In an interview with News Diggers! Kanyika confirmed that while there was no risk of drugs getting contaminated during transit from suppliers into Zambia, there was a concern that the country may still face challenges if all its suppliers suspended exportation of drugs during this period as the world battled with the Coronavirus pandemic.
Kanyika said that Zambian pharmacists had all the knowledge required to manufacture drugs, but that the only challenge remained the lack of access to industries and raw materials.
“We know that there is no risk of the drugs coming from outside the country being contaminated, while we are in this period because we understand the kind of procedures that are involved in the importation of drugs and all the precautions that are taken. But our worry is about the lock-down that has been effected in India. Most of the drugs we get in Zambia come from India, but now India is at lock-down for about 21 days, meaning that we will be very much affected also because we get our drugs from there. Already, we have started seeing the skyrocketing of some prices of goods that have started going up on the market. Now, we are getting worried for the drugs; at what price will this leave the drugs? How many people are going to afford the drugs that are likely to come? So, this is our main worry as the Pharmaceutical Society,” Kanyika explained.
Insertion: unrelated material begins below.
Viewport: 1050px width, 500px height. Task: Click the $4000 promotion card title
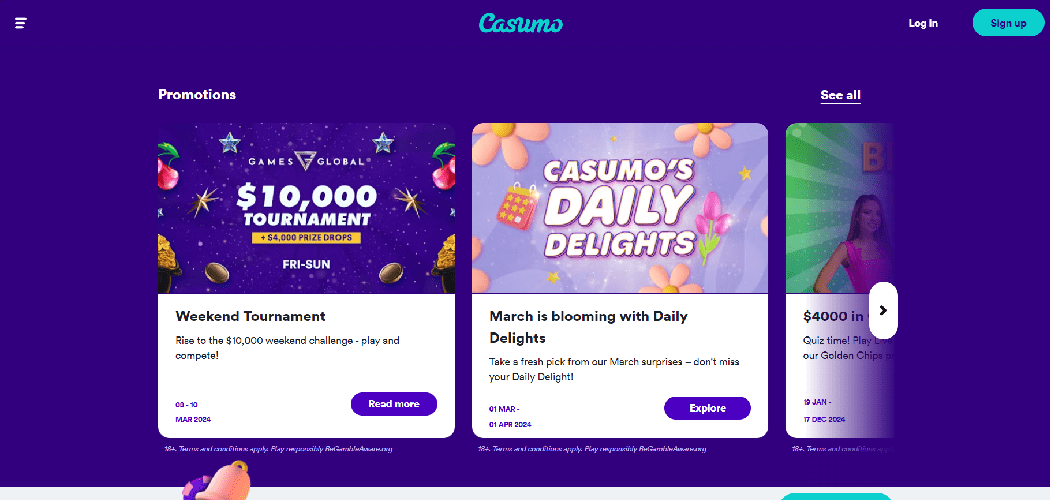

“We want to know what measures government has put in place to make sure that this thing is avoided when there is a lock-down in countries where we get our supplies from. It started with China and now it has gone into India. So, we are so worried in a situation where things get worse. But if government can provide the raw materials, we will be able to make these basic drugs that we use on a daily basis. If government can empower us by making the raw materials available and negotiating with the owners of the industries, then we would be good to go. As you may be aware, the industries, which manufacture drugs, locally, are privately-owned so, that, now, may require government to enter into agreements with those private owners of those industries. Then, ourselves, we will be ready to provide expertise to manufacture these drugs.”
Kanyika explained that pharmacists in Zambia were so far contributing to the prevention of the spread of Coronavirus by manufacturing hand sanitizers, which were being distributed in public hospitals around the country.
“What we are trying to do, as Pharmaceutical Society of Zambia as a way of contributing to stopping the spread of COVID-19, is that we are trying to make sure that all the commodities required to adequately prepare ourselves for the worst scenario of COVID-19 is available in public institutions. Things like face masks, surgical gloves and the hand sanitizers. So, what we have started doing, through our members is that, we have started producing hand sanitizers to be used by these hospitals. Go to Ndola Central Hospital, we are also doing the same just to make sure that we prepare adequately for this infection and we want this to be extended to other institutions where they may be having the same challenges,” Kanyika narrated.
He said it would also help pharmacists a great deal if government stepped in and made a number of items available for them.
“We already have the capacity and we have expertise of people, who are already trained by the World Health Organization (WHO), and they are already certified to manufacture these hand sanitizers and other chemicals that we use in infection control like these ones, which we currently have. With all the challenges that we may have, we are doing this in a positive way and if things get worse, us, as a profession, we have the expertise. So, it is now up to other people, including government to come on board and say, ‘we want you guys to make panadol, we want you guys to produce the antibiotics and this is the place where you can do the work from.’ We will be able to do that because we already have the expertise,” said Kanyika.